The researchers then tested whether this could be done in mice with Parkinsons and if the therapy would improve their condition.
After two weeks, they reported that astrocytes in the brains of the mice started to become dopamine neurons. At five weeks, the mice recovered some of their motor functions such as posture, motility and walking pattern.
Current treatments for Parkinsons only address symptoms, not the cause of the disease itself.
While much more research is needed before the treatment can be tested in humans, Arenas says it could one day lead to an approach to change the course of disease and halt or even reverse motor deficits in Parkinsons disease patients.
Aside from being in early stages, the research is limited in several ways, the study authors say.

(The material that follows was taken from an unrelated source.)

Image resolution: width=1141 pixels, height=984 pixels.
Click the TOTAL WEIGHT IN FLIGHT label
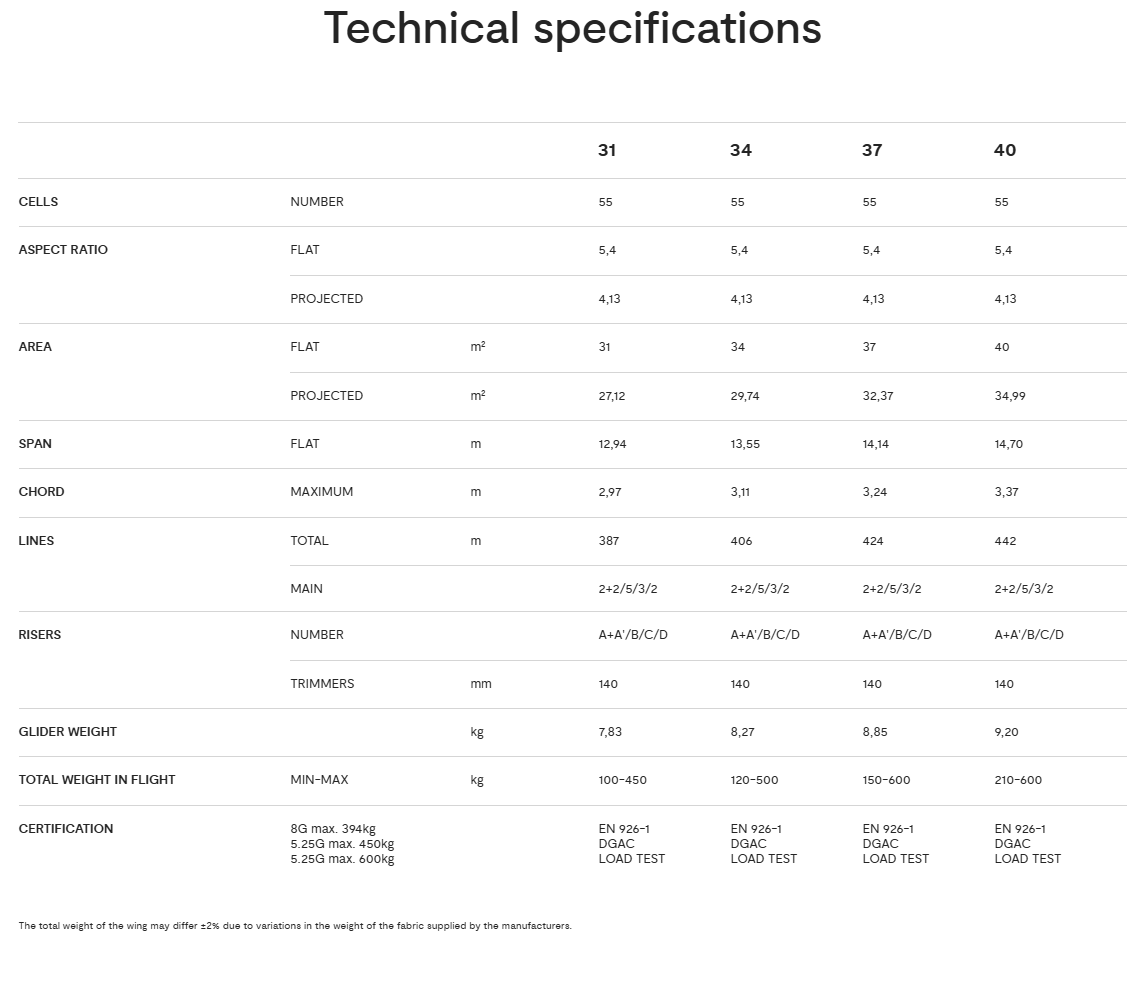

First, Arenas notes that although dopamine neurons are the main cell type affected in Parkinsons disease -- and those responsible for the characteristic motor symptoms -- other cell types are affected, particularly as the disease progresses. Therefore, additional strategies to treat these other cell types will be needed in the future.
Additionally, this type of therapy would involve surgery, and therefore could be riskier compared to other treatments on the market. However, with people living longer in most societies, more severe forms of disease are currently being seen, Arenas said, and people are suffering longer.
We thus think that cell replacement therapies, because of its potential to change the course of disease, may become the method of choice in the future, he said.
The authors say now that they know the treatment technique is possible, future research will concentrate on making it safer and developing it into a method that could be applied in a clinical setting.
Our goal and hope is that all these studies will lead to the development of a safe and efficient cell replacement therapy for Parkinsons disease in which no cell transplantation or immunosuppression is necessary, Arenas said.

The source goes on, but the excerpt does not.